GOLD LAGOON

GOLD LAGOON is a financially motivated cybercriminal threat group active since 2007 that operated the Qakbot (aka Qbot) malware. Qakbot is a modular malware framework that supports numerous capabilities such as credential theft, spam delivery, interception and manipulation of web traffic with webinjects, and remote access. At 23:27 UTC on August 25, CTU researchers detected the Qakbot botnet distributing shellcode to infected devices containing code that cleanly terminates the running Qakbot process on the host, and concluded it constituted an attempt to take the botnet offline. On August 29, 2023, U.S. law enforcement announced a takedown of the botnet under international Operation Duck Hunt.

Qakbot was frequently distributed through spam campaigns and until February 2020 as a second-stage download from the Emotet botnet. An optional email collection module enables additional infections by replying to a victim's existing email threads with a malicious attachment or link leading to the download of Qakbot. It can also self-spread using an SMB brute force module that contains a list of commonly used passwords. A universal plug-and-play (UPnP) module is able to transform infected hosts without direct Internet connectivity into intermediate command and control (C2) servers used for the botnet.

The takedown, let by the U.S. Federal Bureau of Investigation (FBI), represents a significant disruption to the cybercrime ecosystem. The FBI estimates that Qakbot's use in the initial stages of ransomware deployment has resulted in losses to global businesses in the hundreds of millions of dollars. Third-party reports suggest the botnet has facilitated the delivery of Conti, DoppelPaymer, ProLock, Egregor, and MegaCortex.
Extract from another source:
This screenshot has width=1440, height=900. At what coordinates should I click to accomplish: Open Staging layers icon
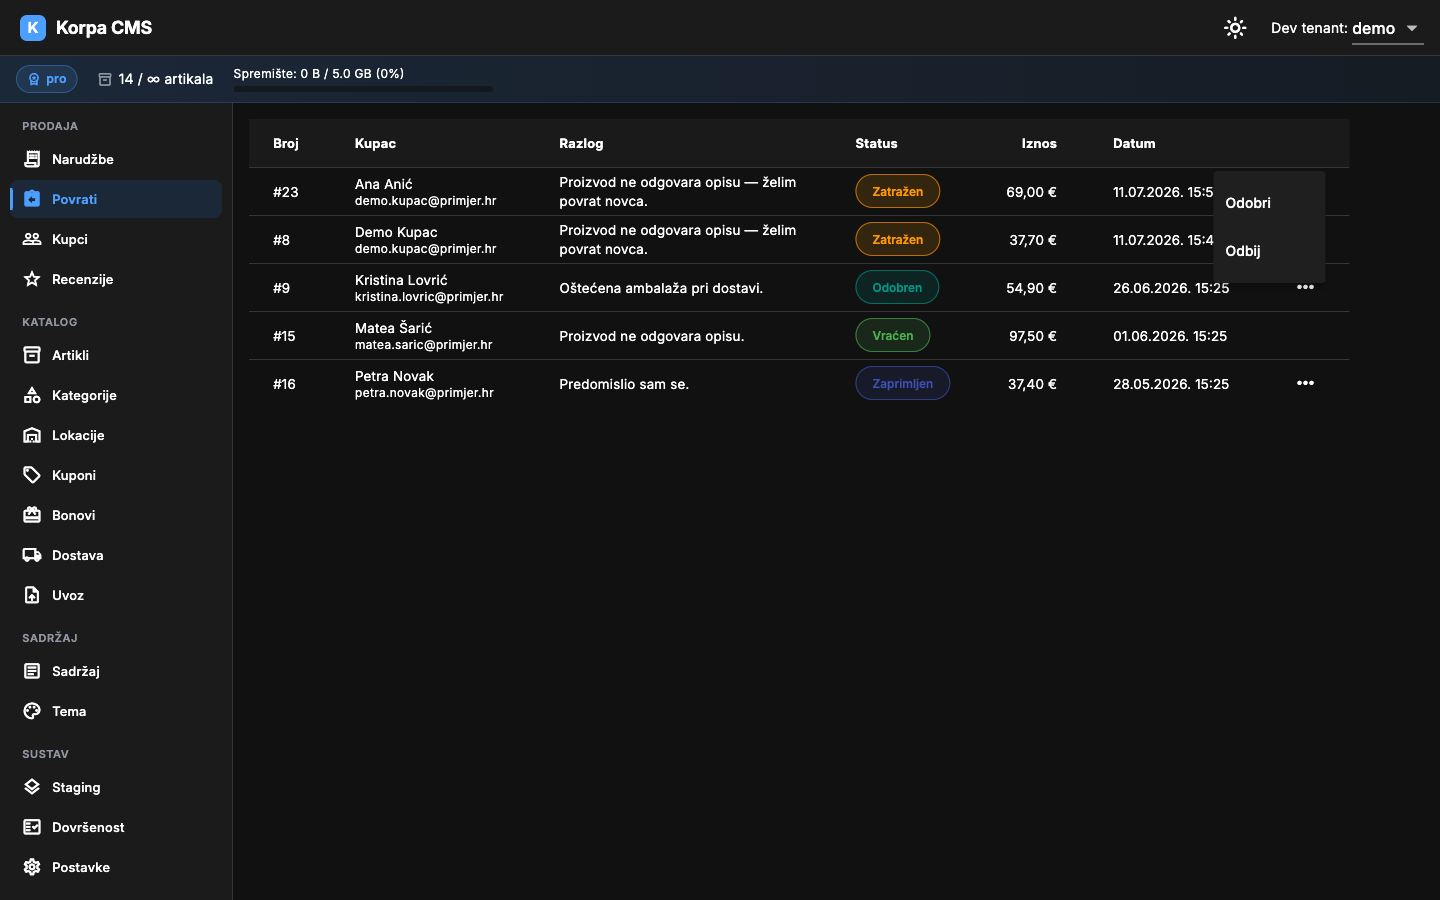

CTU researchers have observed it used to deploy REvil, and, more recently, Black Basta ransomware. It may also have been used for the deployment of Clop.

The takedown was comprehensive, and appeared focused on preventing GOLD LAGOON reacquiring infected systems in the current Qakbot botnet. GOLD LAGOON may make an effort to reconstitute the botnet by creating a new one entirely but this will be a challenging and it remains to be seen how effective any attempts to do so might be.